At the 1996 Atlanta Paralympics, he had his most successful Paralympics winning three gold, two silver and one bronze medals. He won four gold medals at 1999 IPC Swimming World Championships in Madrid.

During the late 1990s in the lead up to the Sydney Paralympics Bugarin moved to Claremont Uni Swimming Club to train with Matt Brown at the UWA Aquatic Centre and then called, Challenge Stadium.

At his final Paralympics, he won two gold and one silver medal at the 2000 Sydney Paralympics.

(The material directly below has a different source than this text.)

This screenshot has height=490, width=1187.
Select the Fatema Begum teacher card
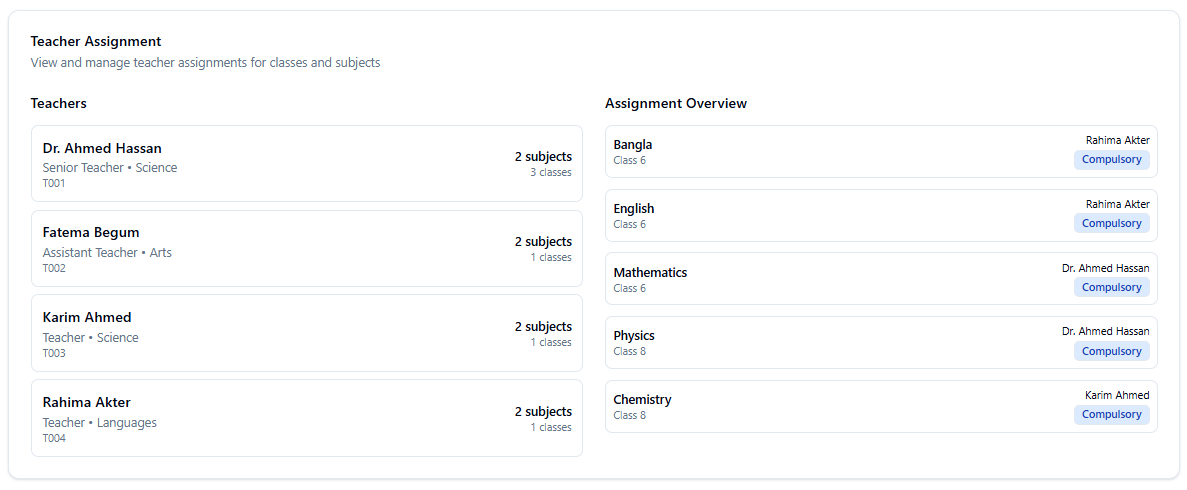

At the end of his career, Bugarin's overall international medal tally shows a total of 32 gold medals, 19 silver medals and 13 bronze medals. Over the duration of his career, Bugarin has won a total of 155 medals in competitions ranging from National Championships to Paralympic Games.

As of May 2019, Bugarin holds the world record for the 200 m breaststroke in class S12 with a time of 2:34.08 which he set on 19 October 1999 in Perth.

Bugarin is officially retired from high level competition but still trains and competes in open water swimming and triathlon events.

He was an Australian Institute of Sport scholarship holder from 1997 to 1999 in swimming.

== Achievements ==

In 1997, he received the Order of Australia (OAM) in recognition of service to sport as a gold medallist at the Atlanta Paralympic Games 1996.

In 2000, he received an Australian Sports Medal.

In 2008 he was inducted into the Western Australian Swimming Association Hall of Fame.

In 2019, he was made a Legend of the Western Australian Swimming Association Hall of Fame. He was the third swimmer to be made a Legend.